How to Survive a Plague - di David France (al momento inedito in Italia)
Giudizio sintetico: da vedere (3,5/5)
How to Survive a Plague, titolo tra l'ironico e l'orrorifico, ma indovinatissimo, racconta di come, tra il 1987 ed il 1996, un gruppo di giovani gay che avevano contratto il virus dell'AIDS, divennero instancabili attivisti, fondando prima ACT UP, e poi più tardi il gruppo TAG, e che, organizzando proteste non violente e gruppi di pressione, partecipando a convegni, prestandosi a sperimentazioni, intervenendo a campagne elettorali, effettuando blitz nelle sedi di case farmaceutiche, stilando tabelle di marcia, studiando strategie, riuscirono, ovviamente aiutati da ricercatori particolarmente sensibilizzati su quella che stava diventando una pandemia su scala mondiale, a far si che l'AIDS divenisse una malattia con la quale si poteva alla fine convivere, e non risultasse più una sicura condanna a morte.
Nella cinquina dei candidati all'Oscar come miglior documentario, come potevate immaginare, How to Survive a Plague, nella struttura, mi ha ricordato, pensate un po', le due miniserie sulla Seconda Guerra Mondiale prodotte da Steven Spielberg, Band of Brothers e The Pacific.
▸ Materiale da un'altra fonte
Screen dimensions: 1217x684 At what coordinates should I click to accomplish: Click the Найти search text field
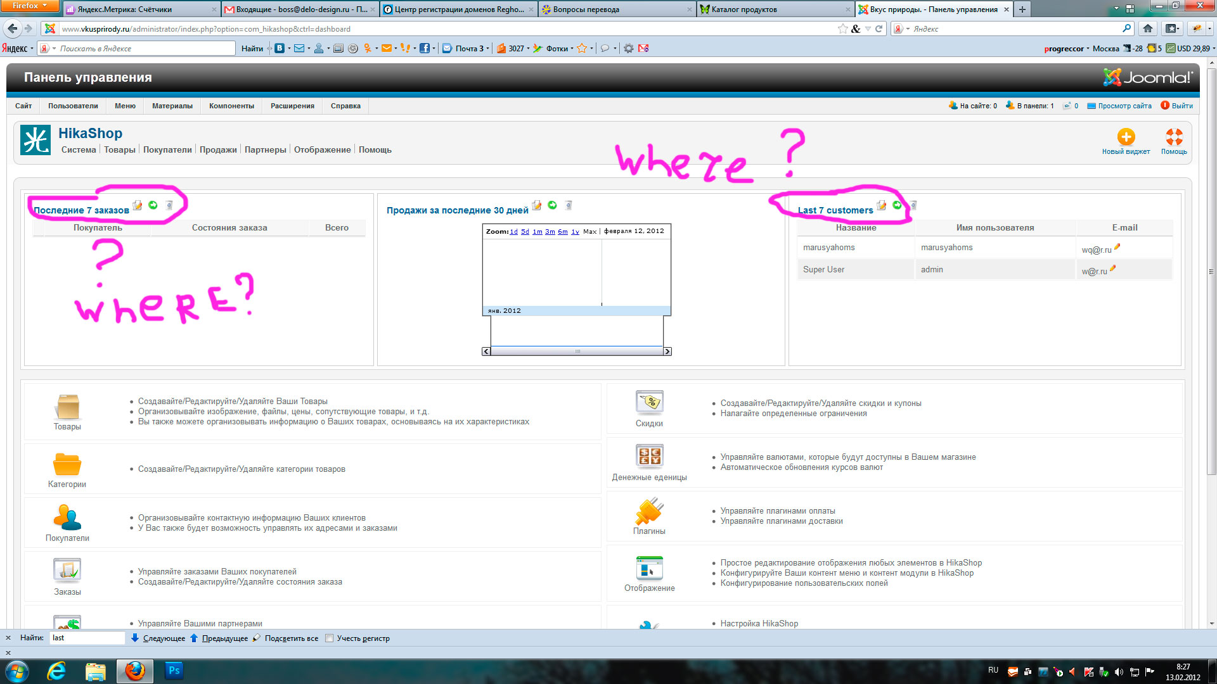(x=87, y=638)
E non perché, in effetti, come sottolinea verso la fine uno dei protagonisti, quegli anni dell'AIDS sono stati come una guerra, dalla quale solo alcuni sono tornati a casa, ma perché, appunto, alcuni di quelli che vediamo nei panni dei protagonisti, giovani nei filmati d'epoca, li rivediamo, fortunatamente aggiungerei, per così dire "anziani", ancora vivi e in buona salute nella "carrellata" finale del documentario. Purtroppo, non ci sono tutti: alcuni di loro sono "morti provandoci", e naturalmente, come tutti sappiamo, diversi milioni di altre persone sono morte a causa di questa epidemia micidiale. La guerra non è finita, ma è vero che questo documentario mostra una perseveranza, una costanza, una testardaggine, una rabbia necessaria, per ribaltare proprio quella guerra che, complice una amministrazione statunitense e una chiesa romana (e alcuni politici) che, trincerandosi dietro panegirici ed acrobazie discorsive (alcuni particolarmente odiosi non provavano neppure ad inventarsi balle), erano convinti che l'AIDS fosse una sorta di punizione divina che dovesse giustamente castigare i sodomiti. Molto importanti sono alcune prese di coscienza, a volte degli stessi attivisti/protagonisti, per imparare dai propri errori. Ma, ancora più importante, il messaggio che arriva allo spettatore è che la mobilitazione, se fatta con intelligenza e perseveranza, paga, qualunque sia il "nemico".
Vibrante e con alcuni momenti toccanti, ci racconta una storia a noi europei poco nota, facendoci conoscere degli eroi civili che meriterebbero di essere ricordati, sia quelli "caduti", che quelli, per così dire, ancora in piedi.